_The task_. Nothing in the records below may change; print them all exactly.

_Supplied records_.
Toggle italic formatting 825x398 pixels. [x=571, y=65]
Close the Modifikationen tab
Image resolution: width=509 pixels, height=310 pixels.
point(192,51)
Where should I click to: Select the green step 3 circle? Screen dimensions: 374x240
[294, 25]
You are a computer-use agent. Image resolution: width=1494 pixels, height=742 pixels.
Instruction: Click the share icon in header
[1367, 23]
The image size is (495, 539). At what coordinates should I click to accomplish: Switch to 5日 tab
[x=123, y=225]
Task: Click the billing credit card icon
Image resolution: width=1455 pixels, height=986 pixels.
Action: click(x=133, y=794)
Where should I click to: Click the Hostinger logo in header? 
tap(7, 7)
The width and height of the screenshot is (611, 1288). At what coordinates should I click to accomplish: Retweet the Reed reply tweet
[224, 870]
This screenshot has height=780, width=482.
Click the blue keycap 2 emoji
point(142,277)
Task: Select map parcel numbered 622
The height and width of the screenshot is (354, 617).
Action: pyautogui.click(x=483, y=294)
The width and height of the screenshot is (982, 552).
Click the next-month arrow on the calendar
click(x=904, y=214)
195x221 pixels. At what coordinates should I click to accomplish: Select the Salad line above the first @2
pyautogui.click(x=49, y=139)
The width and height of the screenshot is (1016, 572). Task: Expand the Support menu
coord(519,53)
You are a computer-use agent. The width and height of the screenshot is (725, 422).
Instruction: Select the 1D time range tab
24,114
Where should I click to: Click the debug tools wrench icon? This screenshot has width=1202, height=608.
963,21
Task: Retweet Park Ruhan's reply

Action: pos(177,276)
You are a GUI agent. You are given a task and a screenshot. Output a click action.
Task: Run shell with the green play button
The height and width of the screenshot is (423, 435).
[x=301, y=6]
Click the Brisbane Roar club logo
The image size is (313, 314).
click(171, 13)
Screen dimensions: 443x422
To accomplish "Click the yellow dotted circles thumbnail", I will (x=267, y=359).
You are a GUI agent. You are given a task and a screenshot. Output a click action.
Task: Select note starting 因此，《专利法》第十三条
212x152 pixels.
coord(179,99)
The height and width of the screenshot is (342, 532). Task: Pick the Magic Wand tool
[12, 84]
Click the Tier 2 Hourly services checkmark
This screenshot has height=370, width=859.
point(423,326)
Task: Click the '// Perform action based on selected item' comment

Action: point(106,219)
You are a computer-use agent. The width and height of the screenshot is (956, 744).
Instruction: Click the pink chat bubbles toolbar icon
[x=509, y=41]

_Solution_.
Toggle italic formatting 825x398 pixels. [x=571, y=65]
Close the Modifikationen tab
Image resolution: width=509 pixels, height=310 pixels.
point(192,51)
Where should I click to: Select the green step 3 circle? Screen dimensions: 374x240
[294, 25]
You are a computer-use agent. Image resolution: width=1494 pixels, height=742 pixels.
Instruction: Click the share icon in header
[1367, 23]
The image size is (495, 539). At what coordinates should I click to accomplish: Switch to 5日 tab
[x=123, y=225]
Task: Click the billing credit card icon
Image resolution: width=1455 pixels, height=986 pixels.
Action: click(x=133, y=794)
Where should I click to: Click the Hostinger logo in header? 
tap(7, 7)
The width and height of the screenshot is (611, 1288). At what coordinates should I click to accomplish: Retweet the Reed reply tweet
[224, 870]
This screenshot has height=780, width=482.
Click the blue keycap 2 emoji
point(142,277)
Task: Select map parcel numbered 622
The height and width of the screenshot is (354, 617).
Action: pyautogui.click(x=483, y=294)
The width and height of the screenshot is (982, 552).
Click the next-month arrow on the calendar
click(x=904, y=214)
195x221 pixels. At what coordinates should I click to accomplish: Select the Salad line above the first @2
pyautogui.click(x=49, y=139)
The width and height of the screenshot is (1016, 572). Task: Expand the Support menu
coord(519,53)
You are a computer-use agent. The width and height of the screenshot is (725, 422).
Instruction: Select the 1D time range tab
24,114
Where should I click to: Click the debug tools wrench icon? This screenshot has width=1202, height=608.
963,21
Task: Retweet Park Ruhan's reply

Action: pos(177,276)
You are a GUI agent. You are given a task and a screenshot. Output a click action.
Task: Run shell with the green play button
The height and width of the screenshot is (423, 435).
[x=301, y=6]
Click the Brisbane Roar club logo
The image size is (313, 314).
click(171, 13)
Screen dimensions: 443x422
To accomplish "Click the yellow dotted circles thumbnail", I will (x=267, y=359).
You are a GUI agent. You are given a task and a screenshot. Output a click action.
Task: Select note starting 因此，《专利法》第十三条
212x152 pixels.
coord(179,99)
The height and width of the screenshot is (342, 532). Task: Pick the Magic Wand tool
[12, 84]
Click the Tier 2 Hourly services checkmark
This screenshot has height=370, width=859.
point(423,326)
Task: Click the '// Perform action based on selected item' comment

Action: point(106,219)
You are a computer-use agent. The width and height of the screenshot is (956, 744).
Instruction: Click the pink chat bubbles toolbar icon
[x=509, y=41]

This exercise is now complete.